··· Extracted text ···
Case ID: f-appx_56/html/0846-01.html
Source: Caselaw Access Project
Author: {"author": "", "license": "Public Domain", "url": "https://static.case.law/"}
Date Created: 2024-08-24T03:29:51.129683

UNITED STATES of America, Plaintiff — Appellee, v. Hugo Isaac CASTRO-VELASQUEZ, Defendant — Appellant.
    No. 02-50283.
    D.C. No. CR-01-03458-RMB.
    United States Court of Appeals, Ninth Circuit.
    Submitted March 4, 2003.
    
    Decided March 7, 2003.
    Before PREGERSON, THOMAS, Circuit Judges, and JORGENSON, District Judge.
    
    
      
       This panel unanimously finds this case suitable for decision without oral argument. See Fed. R.App. P. 34(a)(2).
    
    
      
       The Honorable Cindy Jorgenson, United States District Judge for the District of Arizona, sitting by designation.
    
   MEMORANDUM

Hugo Isaac Castro Velasquez appeals his conviction for importation of marijuana and possession with intent to distribute on the grounds that the district court improperly allowed the jury to hear the Spanish translation of the examination questions. We affirm. Because the parties are familiar with the facts and procedural history, we will not recount them here.

We review a district court decision on the general use of interpreters for abuse of discretion. See United States v. Mayans, 17 F.3d 1174, 1179 (9th Cir.1994) (collecting cases). Castro Velasquez argues that different jurors may have received different information in his case because of differing language abilities, violating his due process rights under the Fifth Amendment and his Sixth Amendment right to an impartial jury. We disagree. District courts have considerable latitude in facilitating the jury’s understanding of evidence in a foreign language. United States v. Ta-ghipour, 964 F.2d 908, 910 (9th Cir.1992). Concerns about juror misinterpretation of another language or disparities across jurors in foreign language ability are inherently present whenever a non-English speaking defendant testifies, regardless of whether the court interpreter translates the questions for the jury. Given the circumstances of this case, the district court did not abuse its discretion in allowing the jurors to hear the questions posed by the interpreter to the witness.
··· Extracted records ···
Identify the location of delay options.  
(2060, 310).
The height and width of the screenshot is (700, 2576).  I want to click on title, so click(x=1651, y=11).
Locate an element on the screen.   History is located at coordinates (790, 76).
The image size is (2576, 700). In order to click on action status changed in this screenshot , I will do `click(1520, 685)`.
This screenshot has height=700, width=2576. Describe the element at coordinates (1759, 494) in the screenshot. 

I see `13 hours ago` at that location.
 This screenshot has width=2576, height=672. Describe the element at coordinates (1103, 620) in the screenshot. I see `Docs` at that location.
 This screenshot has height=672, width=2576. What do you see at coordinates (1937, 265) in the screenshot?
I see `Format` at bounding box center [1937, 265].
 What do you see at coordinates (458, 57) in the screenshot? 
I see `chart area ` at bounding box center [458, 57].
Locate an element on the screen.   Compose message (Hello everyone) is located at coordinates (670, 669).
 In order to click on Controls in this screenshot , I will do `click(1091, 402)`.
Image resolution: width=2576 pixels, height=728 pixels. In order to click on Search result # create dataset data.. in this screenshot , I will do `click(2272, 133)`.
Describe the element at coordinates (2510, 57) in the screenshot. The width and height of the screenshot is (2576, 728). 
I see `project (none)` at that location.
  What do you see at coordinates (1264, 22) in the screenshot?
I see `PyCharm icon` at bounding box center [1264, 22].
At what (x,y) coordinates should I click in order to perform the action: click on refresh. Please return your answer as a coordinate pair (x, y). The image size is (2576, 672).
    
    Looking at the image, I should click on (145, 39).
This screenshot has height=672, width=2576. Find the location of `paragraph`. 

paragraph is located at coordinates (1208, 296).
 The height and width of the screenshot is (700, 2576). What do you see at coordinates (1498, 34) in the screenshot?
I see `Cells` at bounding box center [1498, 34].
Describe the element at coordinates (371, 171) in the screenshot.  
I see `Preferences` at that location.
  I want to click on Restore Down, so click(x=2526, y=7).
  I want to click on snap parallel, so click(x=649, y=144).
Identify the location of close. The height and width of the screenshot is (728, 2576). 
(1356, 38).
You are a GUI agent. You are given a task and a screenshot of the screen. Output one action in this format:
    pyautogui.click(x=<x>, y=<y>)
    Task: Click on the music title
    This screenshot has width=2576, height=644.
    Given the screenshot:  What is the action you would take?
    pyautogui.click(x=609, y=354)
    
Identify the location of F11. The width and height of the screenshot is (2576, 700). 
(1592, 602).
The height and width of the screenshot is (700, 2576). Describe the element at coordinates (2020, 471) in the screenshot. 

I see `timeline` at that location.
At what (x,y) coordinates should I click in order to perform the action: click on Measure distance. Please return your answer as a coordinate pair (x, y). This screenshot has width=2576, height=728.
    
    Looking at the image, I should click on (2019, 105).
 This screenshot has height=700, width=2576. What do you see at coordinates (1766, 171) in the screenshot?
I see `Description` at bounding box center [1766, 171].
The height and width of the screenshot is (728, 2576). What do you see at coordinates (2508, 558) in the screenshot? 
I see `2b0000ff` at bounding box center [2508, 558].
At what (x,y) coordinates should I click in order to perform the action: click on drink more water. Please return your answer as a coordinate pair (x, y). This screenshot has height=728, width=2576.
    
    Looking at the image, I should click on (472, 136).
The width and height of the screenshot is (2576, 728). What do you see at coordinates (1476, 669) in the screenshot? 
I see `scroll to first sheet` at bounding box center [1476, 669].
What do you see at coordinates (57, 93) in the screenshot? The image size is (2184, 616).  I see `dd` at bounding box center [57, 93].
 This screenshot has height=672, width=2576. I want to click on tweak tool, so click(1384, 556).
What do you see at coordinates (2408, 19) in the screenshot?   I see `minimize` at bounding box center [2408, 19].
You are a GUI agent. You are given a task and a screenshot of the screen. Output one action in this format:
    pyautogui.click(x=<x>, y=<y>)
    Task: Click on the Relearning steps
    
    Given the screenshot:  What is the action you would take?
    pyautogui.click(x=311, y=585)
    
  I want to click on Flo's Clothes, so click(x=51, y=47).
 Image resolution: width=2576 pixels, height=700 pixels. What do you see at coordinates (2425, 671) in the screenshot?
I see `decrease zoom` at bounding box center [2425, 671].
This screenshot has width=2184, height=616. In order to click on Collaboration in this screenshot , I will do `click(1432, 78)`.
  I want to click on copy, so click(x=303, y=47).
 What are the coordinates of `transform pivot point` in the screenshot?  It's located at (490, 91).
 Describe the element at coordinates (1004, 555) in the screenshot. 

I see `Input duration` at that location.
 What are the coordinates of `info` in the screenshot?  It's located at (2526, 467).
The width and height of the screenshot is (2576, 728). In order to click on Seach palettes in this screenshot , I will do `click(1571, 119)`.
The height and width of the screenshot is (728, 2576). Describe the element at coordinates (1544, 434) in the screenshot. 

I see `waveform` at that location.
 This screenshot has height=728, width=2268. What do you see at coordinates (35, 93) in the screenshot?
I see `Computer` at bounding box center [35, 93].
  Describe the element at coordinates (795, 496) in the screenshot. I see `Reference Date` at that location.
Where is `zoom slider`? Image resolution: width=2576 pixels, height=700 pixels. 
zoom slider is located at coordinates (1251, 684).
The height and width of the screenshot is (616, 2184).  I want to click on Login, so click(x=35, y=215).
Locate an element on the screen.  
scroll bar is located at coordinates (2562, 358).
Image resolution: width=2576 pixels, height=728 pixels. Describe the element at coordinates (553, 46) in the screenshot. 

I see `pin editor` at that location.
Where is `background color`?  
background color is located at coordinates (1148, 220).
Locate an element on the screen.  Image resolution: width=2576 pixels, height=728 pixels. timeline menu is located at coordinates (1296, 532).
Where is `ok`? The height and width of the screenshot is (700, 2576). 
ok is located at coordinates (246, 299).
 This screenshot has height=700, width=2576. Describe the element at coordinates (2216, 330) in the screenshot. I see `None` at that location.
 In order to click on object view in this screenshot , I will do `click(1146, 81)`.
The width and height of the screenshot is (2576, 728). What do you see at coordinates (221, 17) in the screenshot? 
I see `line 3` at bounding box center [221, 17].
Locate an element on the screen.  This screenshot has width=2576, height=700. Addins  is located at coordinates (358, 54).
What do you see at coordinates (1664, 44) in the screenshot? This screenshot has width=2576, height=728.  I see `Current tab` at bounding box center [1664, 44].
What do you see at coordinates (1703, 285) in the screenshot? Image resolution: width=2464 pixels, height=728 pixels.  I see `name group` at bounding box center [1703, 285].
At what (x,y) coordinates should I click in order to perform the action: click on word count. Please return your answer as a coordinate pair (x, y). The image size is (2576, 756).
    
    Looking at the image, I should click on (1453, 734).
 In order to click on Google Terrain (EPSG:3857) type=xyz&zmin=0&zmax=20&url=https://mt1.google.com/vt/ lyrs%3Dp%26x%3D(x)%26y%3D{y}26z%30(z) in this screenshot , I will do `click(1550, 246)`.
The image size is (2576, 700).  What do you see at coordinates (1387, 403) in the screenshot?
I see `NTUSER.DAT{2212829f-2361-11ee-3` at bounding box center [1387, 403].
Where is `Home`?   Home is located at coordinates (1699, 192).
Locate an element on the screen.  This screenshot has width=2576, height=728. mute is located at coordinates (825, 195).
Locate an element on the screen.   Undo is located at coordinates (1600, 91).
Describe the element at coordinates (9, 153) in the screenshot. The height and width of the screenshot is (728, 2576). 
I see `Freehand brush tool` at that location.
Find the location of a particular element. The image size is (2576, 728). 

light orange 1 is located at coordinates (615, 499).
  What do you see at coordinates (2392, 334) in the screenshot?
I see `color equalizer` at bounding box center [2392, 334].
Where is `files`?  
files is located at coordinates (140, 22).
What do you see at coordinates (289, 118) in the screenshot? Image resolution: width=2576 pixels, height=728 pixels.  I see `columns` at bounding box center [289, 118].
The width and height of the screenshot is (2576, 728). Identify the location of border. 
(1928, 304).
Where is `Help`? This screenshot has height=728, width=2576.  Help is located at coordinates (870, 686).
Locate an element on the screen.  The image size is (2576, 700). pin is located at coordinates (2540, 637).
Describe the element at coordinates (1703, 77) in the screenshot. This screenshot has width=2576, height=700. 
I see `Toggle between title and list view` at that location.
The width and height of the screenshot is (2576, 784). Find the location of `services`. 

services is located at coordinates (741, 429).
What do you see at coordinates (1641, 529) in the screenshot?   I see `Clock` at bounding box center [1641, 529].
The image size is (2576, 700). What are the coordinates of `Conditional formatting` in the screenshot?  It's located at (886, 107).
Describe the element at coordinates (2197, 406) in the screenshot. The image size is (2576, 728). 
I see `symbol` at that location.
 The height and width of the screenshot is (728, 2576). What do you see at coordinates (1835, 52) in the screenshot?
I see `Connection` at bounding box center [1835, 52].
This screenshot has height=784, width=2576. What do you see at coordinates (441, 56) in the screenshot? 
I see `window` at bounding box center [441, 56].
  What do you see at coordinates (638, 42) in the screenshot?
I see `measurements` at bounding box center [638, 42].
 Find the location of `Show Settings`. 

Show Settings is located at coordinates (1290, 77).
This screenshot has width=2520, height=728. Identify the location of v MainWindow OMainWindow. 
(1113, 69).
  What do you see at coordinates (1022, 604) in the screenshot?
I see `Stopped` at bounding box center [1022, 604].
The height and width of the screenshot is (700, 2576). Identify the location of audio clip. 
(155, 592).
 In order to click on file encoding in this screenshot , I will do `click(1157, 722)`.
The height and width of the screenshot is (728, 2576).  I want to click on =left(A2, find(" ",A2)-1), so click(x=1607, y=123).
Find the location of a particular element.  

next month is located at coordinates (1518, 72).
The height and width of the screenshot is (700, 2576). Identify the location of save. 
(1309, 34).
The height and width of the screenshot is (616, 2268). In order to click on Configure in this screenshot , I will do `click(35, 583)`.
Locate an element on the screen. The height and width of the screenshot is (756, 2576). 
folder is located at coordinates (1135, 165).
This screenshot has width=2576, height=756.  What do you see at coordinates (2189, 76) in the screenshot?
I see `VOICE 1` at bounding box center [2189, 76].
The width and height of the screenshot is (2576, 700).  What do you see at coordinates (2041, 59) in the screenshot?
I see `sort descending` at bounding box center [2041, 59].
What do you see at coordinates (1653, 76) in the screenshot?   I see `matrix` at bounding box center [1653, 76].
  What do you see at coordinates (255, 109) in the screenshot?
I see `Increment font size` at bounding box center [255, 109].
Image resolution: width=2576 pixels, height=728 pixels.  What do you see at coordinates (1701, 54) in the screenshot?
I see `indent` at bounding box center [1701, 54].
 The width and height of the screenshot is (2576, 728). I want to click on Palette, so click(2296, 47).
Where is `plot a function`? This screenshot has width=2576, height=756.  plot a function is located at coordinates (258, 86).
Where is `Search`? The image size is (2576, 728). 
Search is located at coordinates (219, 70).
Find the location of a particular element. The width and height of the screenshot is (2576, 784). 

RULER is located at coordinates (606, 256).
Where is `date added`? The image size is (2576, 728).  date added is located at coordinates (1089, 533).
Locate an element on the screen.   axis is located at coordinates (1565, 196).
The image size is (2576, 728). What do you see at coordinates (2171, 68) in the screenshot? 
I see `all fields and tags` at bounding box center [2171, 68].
···
## Parts of the exercise
(a) Repeat the part of the court memorandum from "UNITED STATES of" up to and including "March 7, 2003.".
(b) Answer these questions using the court memorandum:
(i) Which court decided the appeal?
(ii) On what date was the case decided?
(iii) What standard does the court apply when reviewing a district court decision on the general use of interpreters?
(c) Take the court memorandum further, writing on from its final sentence.

## Task-by-task outputs
(a)
UNITED STATES of America, Plaintiff — Appellee, v. Hugo Isaac CASTRO-VELASQUEZ, Defendant — Appellant.
    No. 02-50283.
    D.C. No. CR-01-03458-RMB.
    United States Court of Appeals, Ninth Circuit.
    Submitted March 4, 2003.
    
    Decided March 7, 2003.

(b)
(i) The United States Court of Appeals, Ninth Circuit.
(ii) March 7, 2003.
(iii) Abuse of discretion.

(c)
Nor was Castro Velasquez prejudiced in any way by the district court’s decision. The judge explicitly warned jurors to consider only the English translation before the defendant began to testify and later issued the standard Ninth Circuit jury instruction on translations. The court thus informed jurors that they were to consider only the English translation, that all jurors must consider the same evidence, and that they “must disregard any different meaning of the non-English words.” “[W]e presume that jurors follow their instructions.” Payton v. Woodford, 299 F.3d 815, 827 (9th Cir.2002). Castro Velasquez has not offered any specific showing of prejudice in response.

AFFIRMED. 
      
       This disposition is not appropriate for publication and may not be cited to or by the courts of this circuit except as provided by Ninth Circuit Rule 36-3.